Makeshift Gaza university offers chance to resurrect academic studies
The new academic semester kicked off in Gaza in late March.
But the mornings no longer carry the familiar vibrance of students waiting for buses, crossing cities towards universities and colleges.
That feeling has instead been replaced by the hardship of displacement.
Israel’s destructive campaign has reduced Gaza’s academic institutions to rubble, many now repurposed as crowded shelters for displaced families.
With campuses gone, in-person education has largely disappeared, forcing universities to shift to online learning.
But for students living in tents, struggling to secure food, water, electricity, and internet, attending a lecture, even online, has become a privilege. Amid this chaos, a glimmer of hope has materialised.

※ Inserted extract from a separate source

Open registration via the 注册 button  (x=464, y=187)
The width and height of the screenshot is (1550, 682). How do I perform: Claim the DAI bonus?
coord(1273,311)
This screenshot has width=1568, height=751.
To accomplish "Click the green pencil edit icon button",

In the densely crowded area of al-Mawasi in southern Gaza’s Khan Younis, a new academic initiative is taking shape.
Scholars Without Borders, a US nongovernmental organisation, has established what it calls “University City”, a makeshift academic space designed to bring students back into lecture halls.

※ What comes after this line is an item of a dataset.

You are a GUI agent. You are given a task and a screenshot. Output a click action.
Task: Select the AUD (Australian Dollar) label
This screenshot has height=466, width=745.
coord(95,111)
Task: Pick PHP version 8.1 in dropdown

Built from wood, metal sheets, and whatever materials could be sourced locally, the site stands as a modest reconstruction of what Gaza’s academic life once looked like.
“Despite the hardships, our mission is to bring education closer to students in a better environment,” said Hamza Abu Daqqa, the organisation’s representative in Gaza.
“We designed this space to serve multiple academic institutions and as many students as possible,” he added.
“There are six halls here, accommodating up to 600 students a day. It may look simple, but it creates a sense of normal academic life, something students have been deprived of.”
The space includes internet access powered by solar panels, improvised green areas, and even a small business incubator aimed at helping students engage on their own prospects.
According to the organisation, University City operates on a rotating weekly schedule, with each day allocated to a different academic institution.
This system allows multiple institutions to share the limited space, ensuring the widest possible access for students.
Given the constraints, universities prioritise courses that require in-person instruction the most, such as practical and discussion-based classes.
Gaza’s prominent universities, such as the Islamic University and Al-Azhar University, have begun using the site, alongside other colleges like the Palestine College of Nursing.
But behind this modest structure lies a far heavier reality.
Across Gaza, universities have been systematically damaged or destroyed since Israel began its genocidal war in October 2023. In the south, all institutions have been rendered inoperable.
A limited number of campuses in northern Gaza have been partially restored, but their capacity remains extremely restricted.
The Palestine College of Nursing, for example, has been surrounded by ruins after falling within the “yellow line” where the Israeli military continues to be based since the October ceasefire, cutting off students from their classrooms entirely.
For a generation of students, university life has simply not existed, as they instead battled to survive.
Each academic year is usually marked by new beginnings, especially for freshmen stepping into a new phase of independence and discovery.
But for two consecutive years, thousands of Gaza’s students have been denied that experience.
Now, inside University City, they are encountering it for the first time.Mariam Nasr, 20, a first-year nursing student displaced from Rafah, sat in one of the makeshift halls, reflecting on what the space meant to her.
“Before the genocide, everything we needed to study was available; our homes, electricity, materials, and most importantly, safety,” she said.
“But for more than two years, our lives have been completely disrupted.”
Mariam began her final year of high school just as the war started. It took more than a year to complete her exams under difficult conditions before she could finally enrol in the university.